=== SOURCE MATERIAL ===
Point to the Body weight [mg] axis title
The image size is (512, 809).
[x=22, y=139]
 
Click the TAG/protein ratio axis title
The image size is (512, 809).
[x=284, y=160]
===
All of the entries above must be output word for word.

Point to the Body weight [mg] axis title
The image size is (512, 809).
[x=22, y=139]
 
Click the TAG/protein ratio axis title
The image size is (512, 809).
[x=284, y=160]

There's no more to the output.